The complementary relationship of the orientation and anistropy images is very striking… it’s almost as if the orientation image is flat where the anisotropy isn’t, and vice versa. It reminds me of AFM images in which the desired features are either visible in the height or error channel, depending on how well-tuned the feedback is. It’s definitely not the same but potentially meaningful – how is anisotropy calculated?
Perhaps one of the polarization angles used to build up the image series is in some way faulty? This could conceivably affect the calculations in a manner dependent on the angle of the sample to the faulty image, though it depends on the specifics…
Thanks Nat! Yes, I agree.
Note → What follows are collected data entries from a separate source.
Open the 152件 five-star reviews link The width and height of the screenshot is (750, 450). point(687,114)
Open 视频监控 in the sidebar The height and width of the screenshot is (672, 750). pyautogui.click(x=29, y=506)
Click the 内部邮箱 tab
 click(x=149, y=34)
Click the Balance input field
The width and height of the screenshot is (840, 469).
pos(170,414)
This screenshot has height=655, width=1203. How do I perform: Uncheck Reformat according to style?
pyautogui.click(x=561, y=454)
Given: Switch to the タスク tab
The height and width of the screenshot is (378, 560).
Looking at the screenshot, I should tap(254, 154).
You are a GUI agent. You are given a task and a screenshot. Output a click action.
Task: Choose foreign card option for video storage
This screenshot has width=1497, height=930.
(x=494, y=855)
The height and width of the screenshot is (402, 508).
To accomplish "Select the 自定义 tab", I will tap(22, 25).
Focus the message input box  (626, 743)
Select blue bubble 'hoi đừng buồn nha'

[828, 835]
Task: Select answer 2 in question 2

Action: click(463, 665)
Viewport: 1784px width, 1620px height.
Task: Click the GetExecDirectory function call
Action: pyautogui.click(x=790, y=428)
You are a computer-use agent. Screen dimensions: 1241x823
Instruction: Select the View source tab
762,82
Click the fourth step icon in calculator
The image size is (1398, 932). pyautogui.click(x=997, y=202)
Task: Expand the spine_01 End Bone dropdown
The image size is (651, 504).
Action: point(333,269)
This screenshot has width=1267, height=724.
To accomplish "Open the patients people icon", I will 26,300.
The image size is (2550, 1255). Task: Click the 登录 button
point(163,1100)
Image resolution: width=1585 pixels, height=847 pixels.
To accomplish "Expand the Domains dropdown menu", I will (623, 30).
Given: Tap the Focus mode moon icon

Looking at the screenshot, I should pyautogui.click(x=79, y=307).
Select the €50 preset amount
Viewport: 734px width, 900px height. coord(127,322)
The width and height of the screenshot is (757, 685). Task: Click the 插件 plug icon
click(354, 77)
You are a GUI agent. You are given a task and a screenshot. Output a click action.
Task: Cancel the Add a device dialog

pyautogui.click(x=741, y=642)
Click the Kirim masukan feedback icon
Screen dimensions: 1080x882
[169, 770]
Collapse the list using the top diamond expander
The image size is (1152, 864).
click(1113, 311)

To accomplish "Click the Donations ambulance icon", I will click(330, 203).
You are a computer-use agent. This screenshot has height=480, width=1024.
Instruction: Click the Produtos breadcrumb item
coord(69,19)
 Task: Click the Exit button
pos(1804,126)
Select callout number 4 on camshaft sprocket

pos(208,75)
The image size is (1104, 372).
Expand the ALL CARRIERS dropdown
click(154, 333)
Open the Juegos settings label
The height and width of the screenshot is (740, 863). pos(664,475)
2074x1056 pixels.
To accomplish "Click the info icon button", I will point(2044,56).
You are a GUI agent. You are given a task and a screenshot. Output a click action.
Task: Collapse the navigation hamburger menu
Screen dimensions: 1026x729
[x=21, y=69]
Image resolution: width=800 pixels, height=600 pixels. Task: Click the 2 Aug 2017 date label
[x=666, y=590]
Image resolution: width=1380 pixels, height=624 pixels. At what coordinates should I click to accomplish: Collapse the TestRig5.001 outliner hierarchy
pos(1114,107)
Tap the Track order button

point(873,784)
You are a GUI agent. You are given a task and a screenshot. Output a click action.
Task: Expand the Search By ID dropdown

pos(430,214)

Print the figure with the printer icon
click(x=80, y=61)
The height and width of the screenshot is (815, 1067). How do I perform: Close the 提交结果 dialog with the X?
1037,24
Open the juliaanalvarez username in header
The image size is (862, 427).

I have been itching to tune the calibration, see how much difference that makes. The histogram function on the confocal launches an obsolete windows updater (!!!) and crashes the system. I need to see the intensity values to calibrate and so without the histogram function, no calibraiton possible. Should be fixed soon…
That must be frustrating, despite how funny it sounds…
The humor is a silver lining. Ok maybe not silver, how about tin? Antimony? Pewter?